_Work to do_
Rewrite the stretch of data from the line that contains "At what coordinates should I click to accomplish: Click" through the line that contains "coord(725,596)", switching "avatar" for "badge" and changing nothing else. Leave the pictures out of your answer.

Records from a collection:
==============================
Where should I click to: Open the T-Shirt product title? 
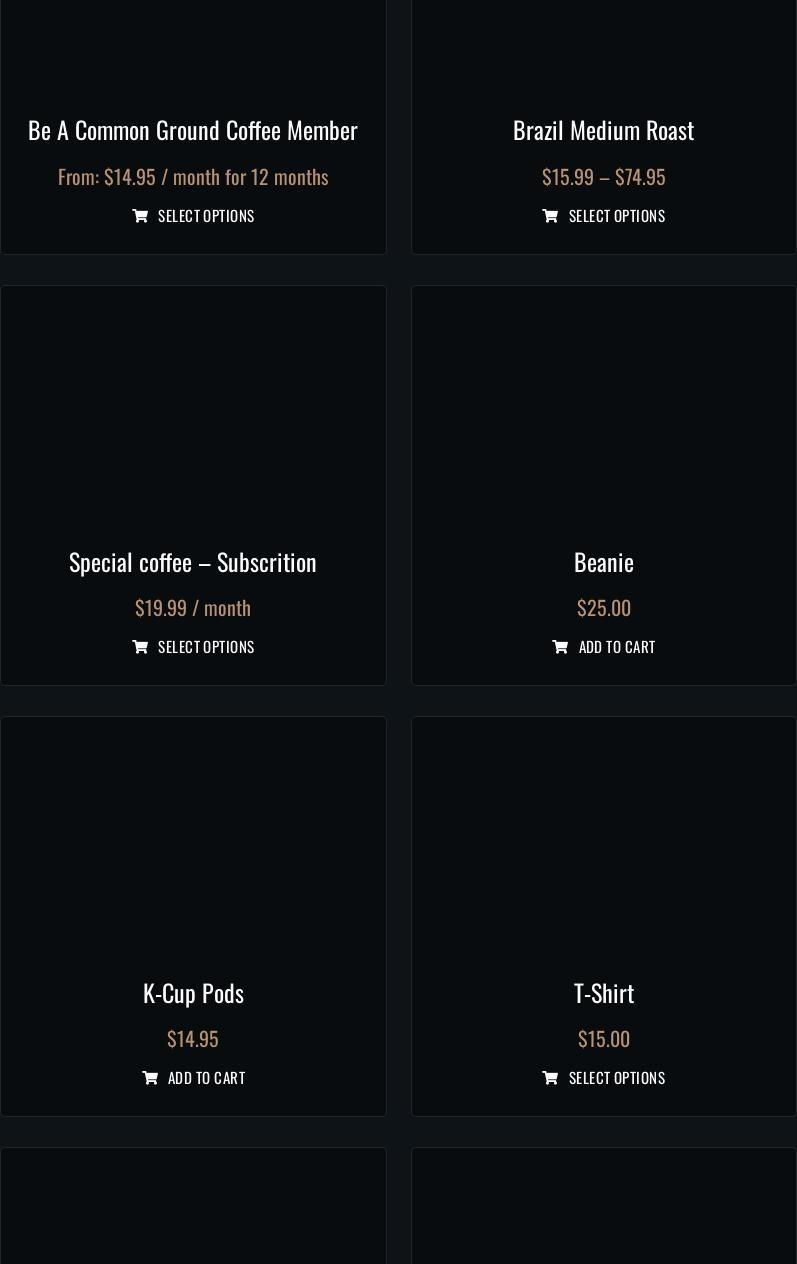(603, 993)
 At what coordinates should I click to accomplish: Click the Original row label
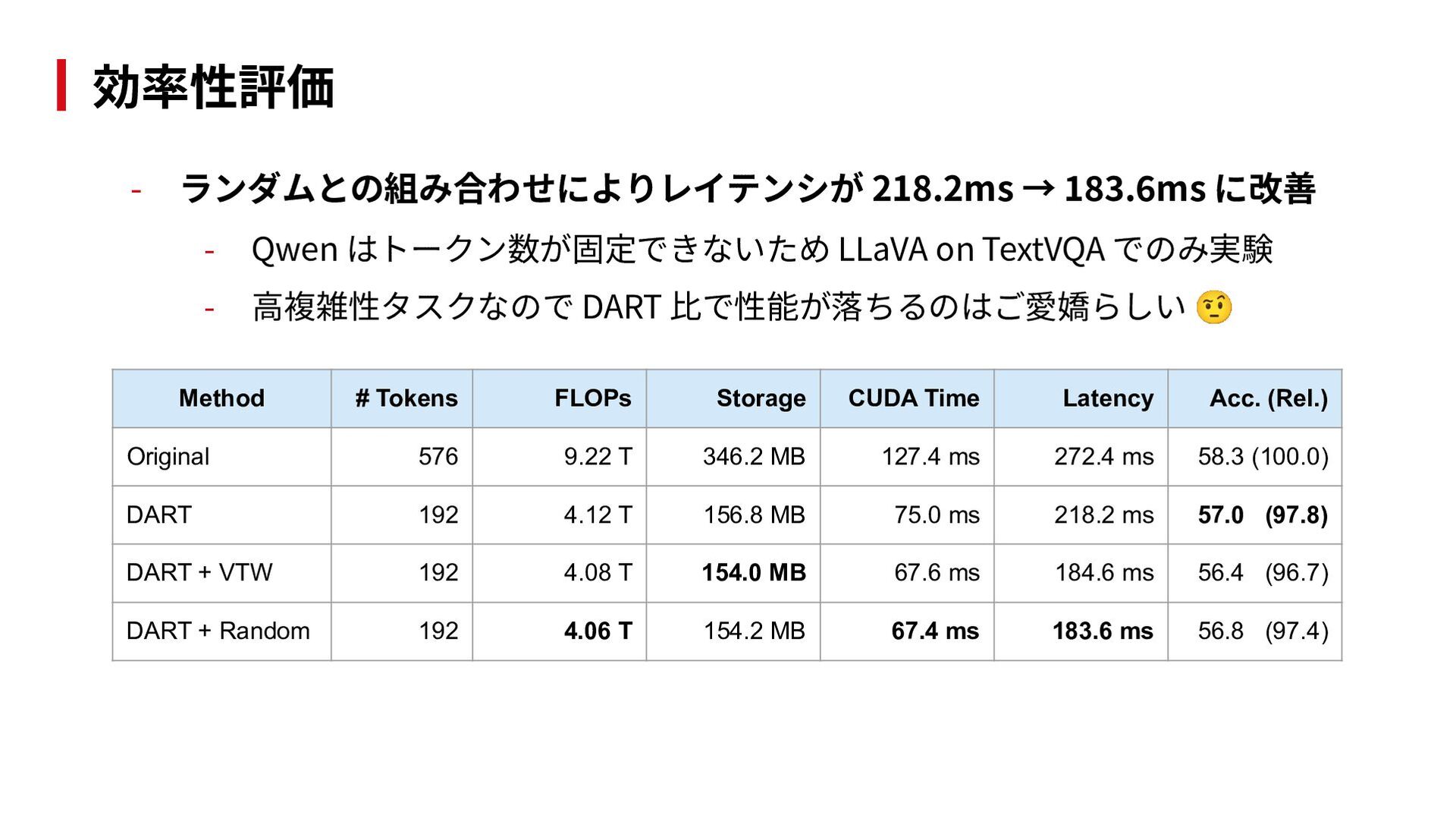click(x=168, y=457)
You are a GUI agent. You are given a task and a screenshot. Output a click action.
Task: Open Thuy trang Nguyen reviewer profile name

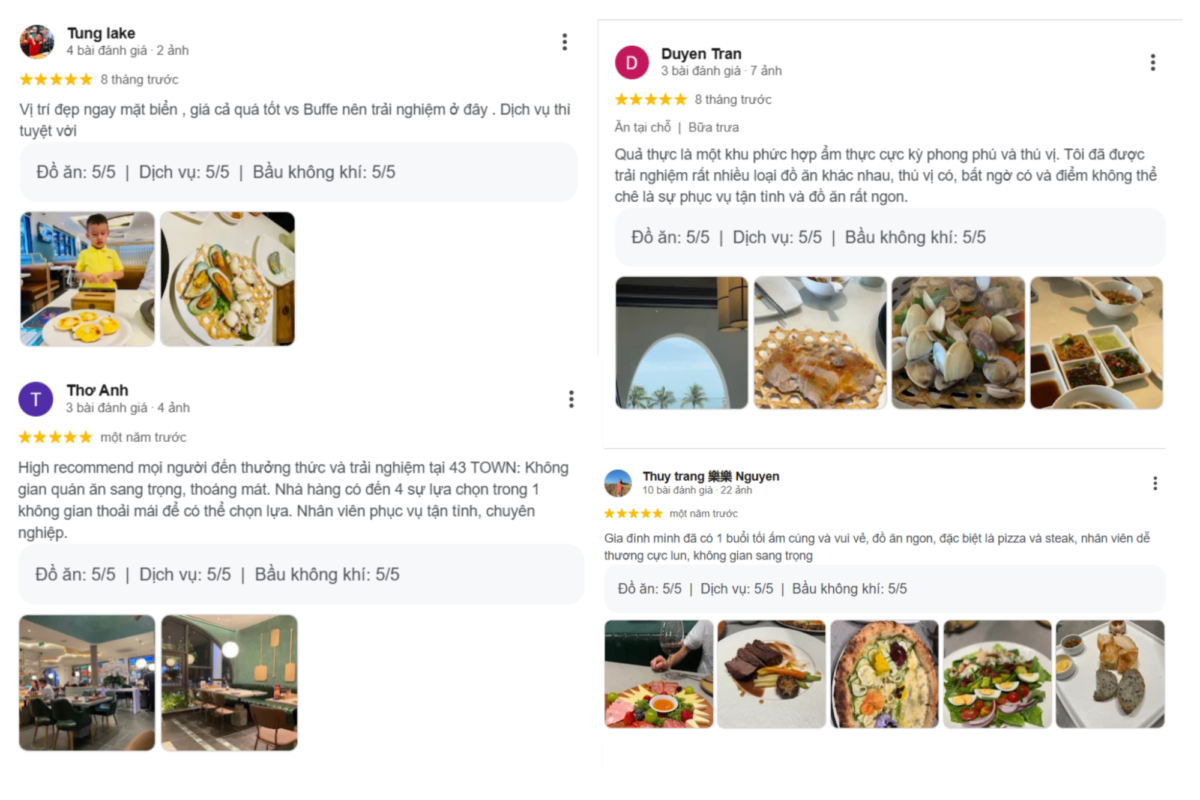710,476
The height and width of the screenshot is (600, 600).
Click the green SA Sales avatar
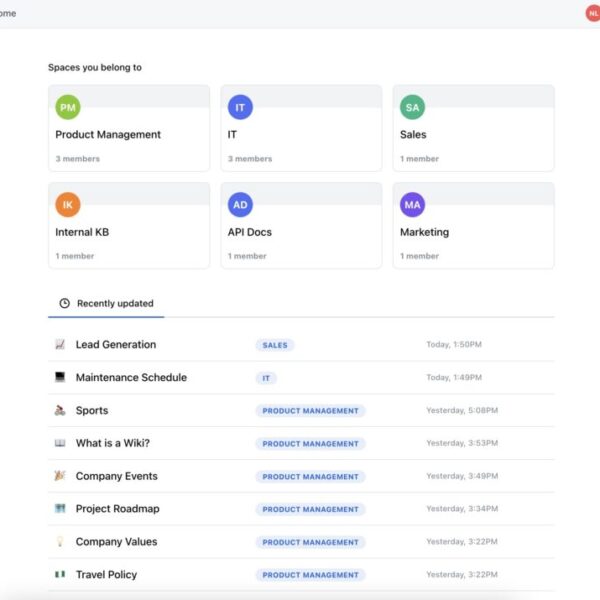click(412, 108)
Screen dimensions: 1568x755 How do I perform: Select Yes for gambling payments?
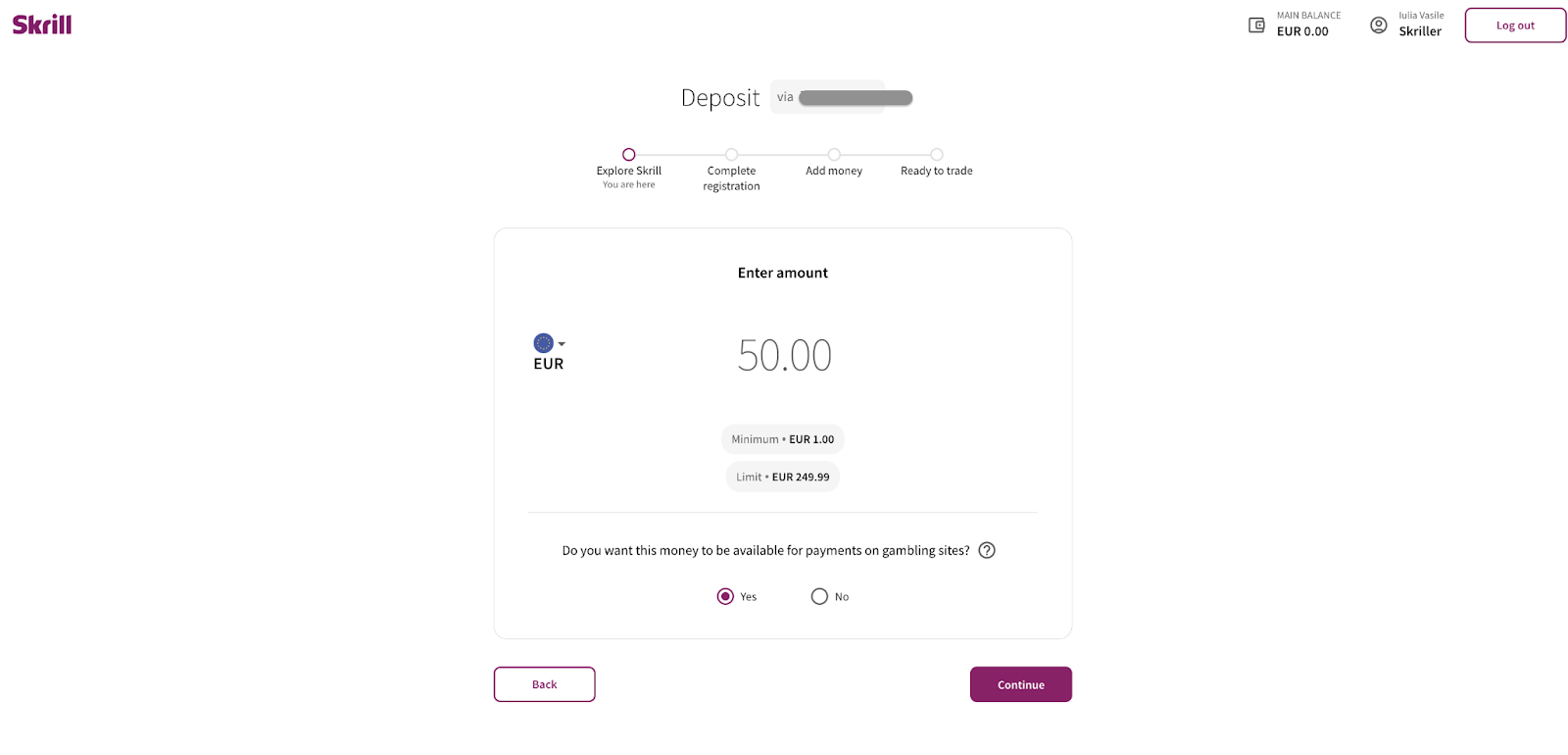coord(725,596)
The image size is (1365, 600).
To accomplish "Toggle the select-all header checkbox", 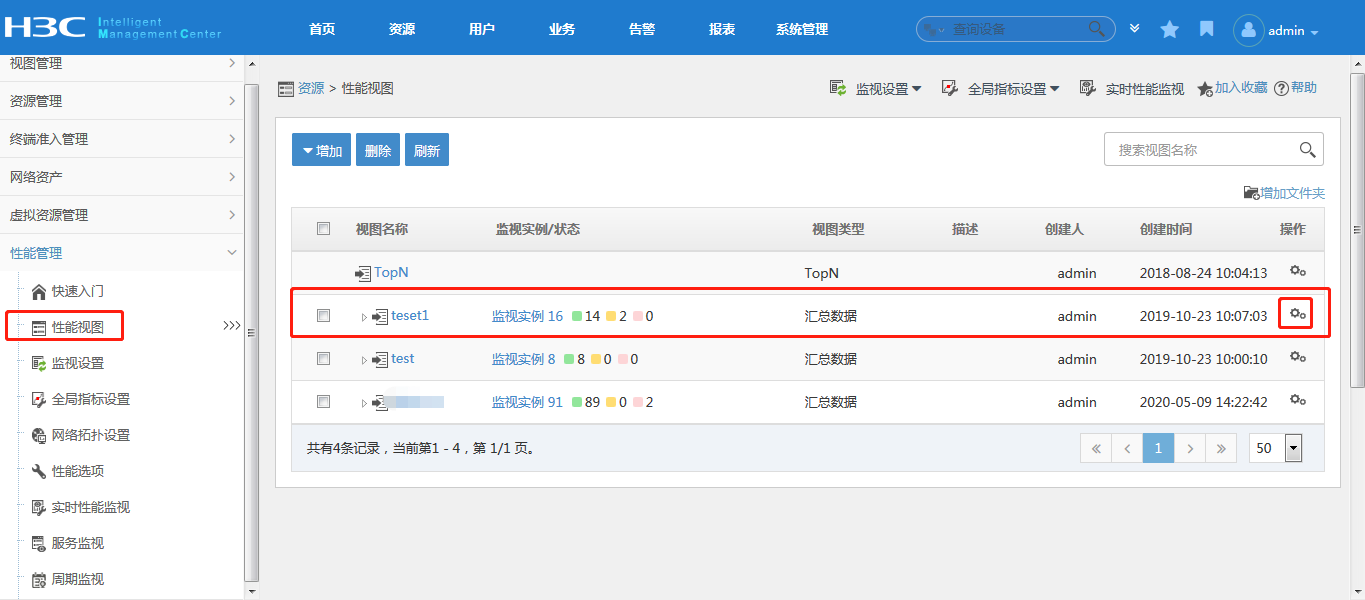I will 323,229.
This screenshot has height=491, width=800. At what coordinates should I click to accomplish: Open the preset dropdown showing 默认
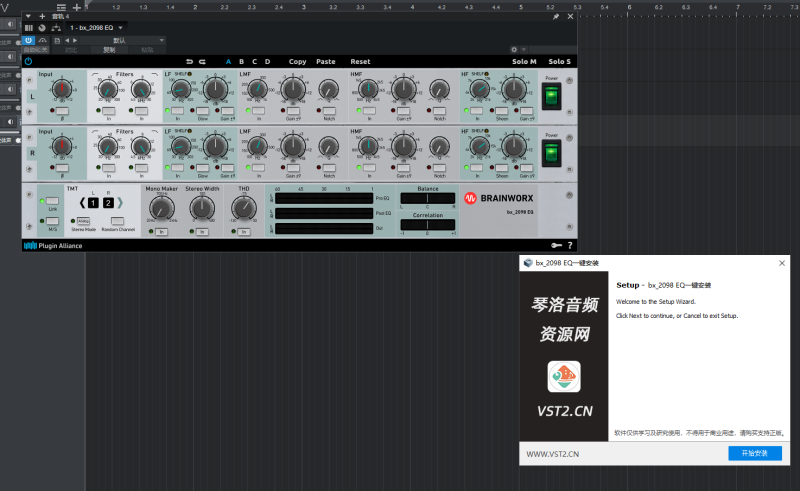pyautogui.click(x=120, y=40)
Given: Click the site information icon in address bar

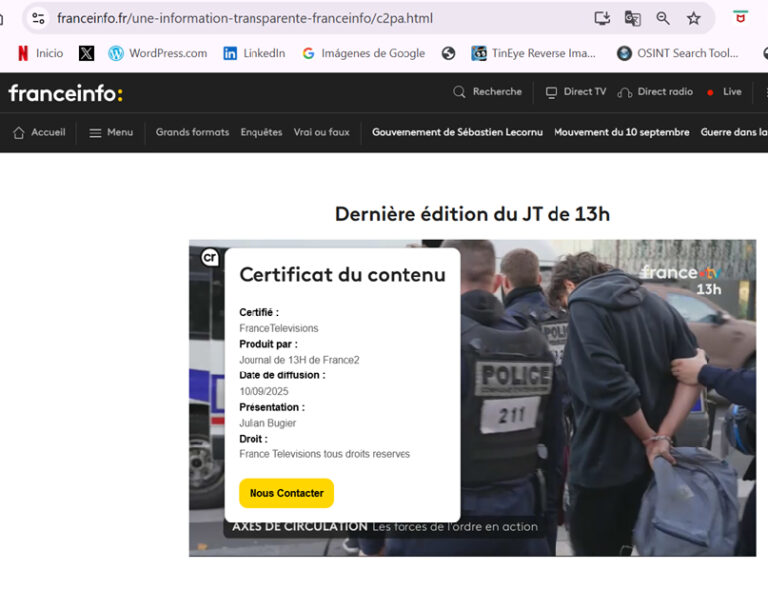Looking at the screenshot, I should tap(38, 18).
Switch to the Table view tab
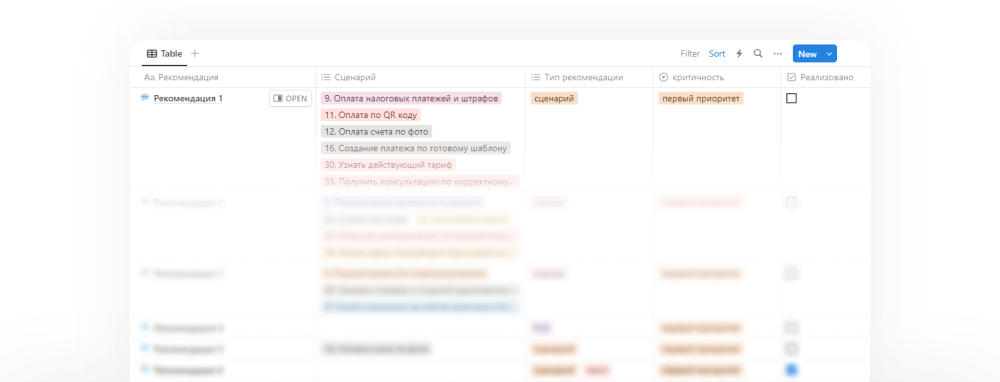This screenshot has width=1000, height=382. 165,54
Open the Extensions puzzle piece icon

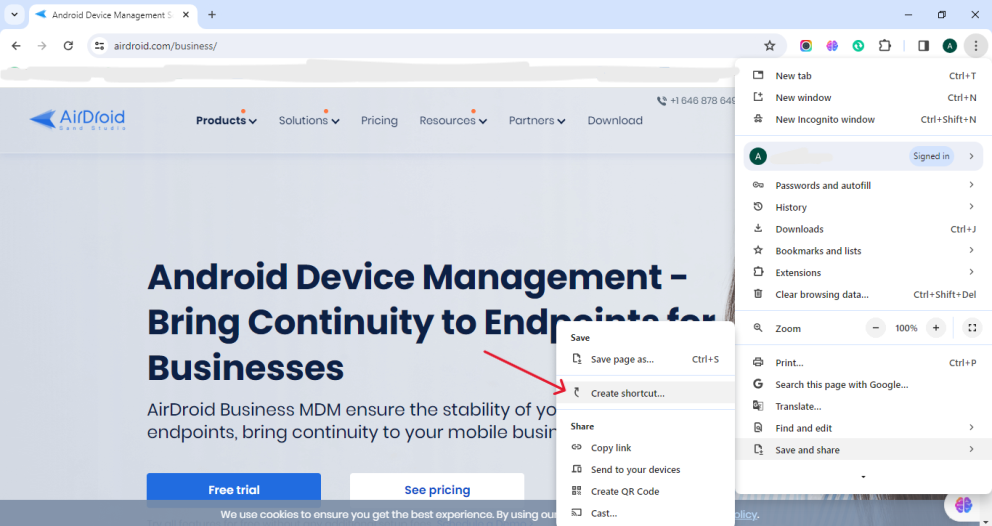coord(884,46)
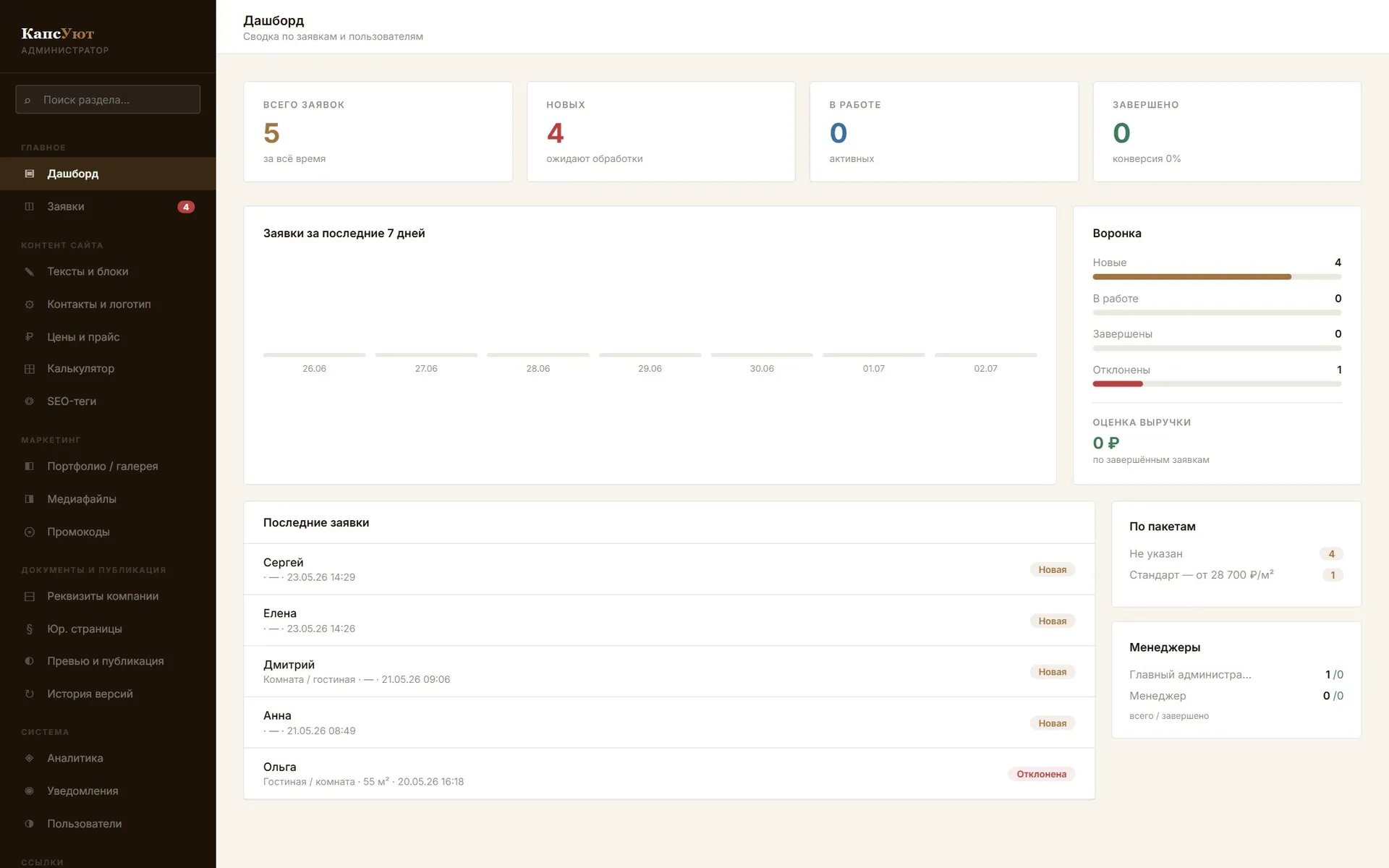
==============================
_Expected answer_
 At what coordinates should I click to accomplish: Click the Original row label
click(x=168, y=457)
You are a GUI agent. You are given a task and a screenshot. Output a click action.
Task: Open Thuy trang Nguyen reviewer profile name

710,476
The height and width of the screenshot is (600, 600).
Click the green SA Sales badge
click(412, 108)
Screen dimensions: 1568x755 How do I perform: Select Yes for gambling payments?
coord(725,596)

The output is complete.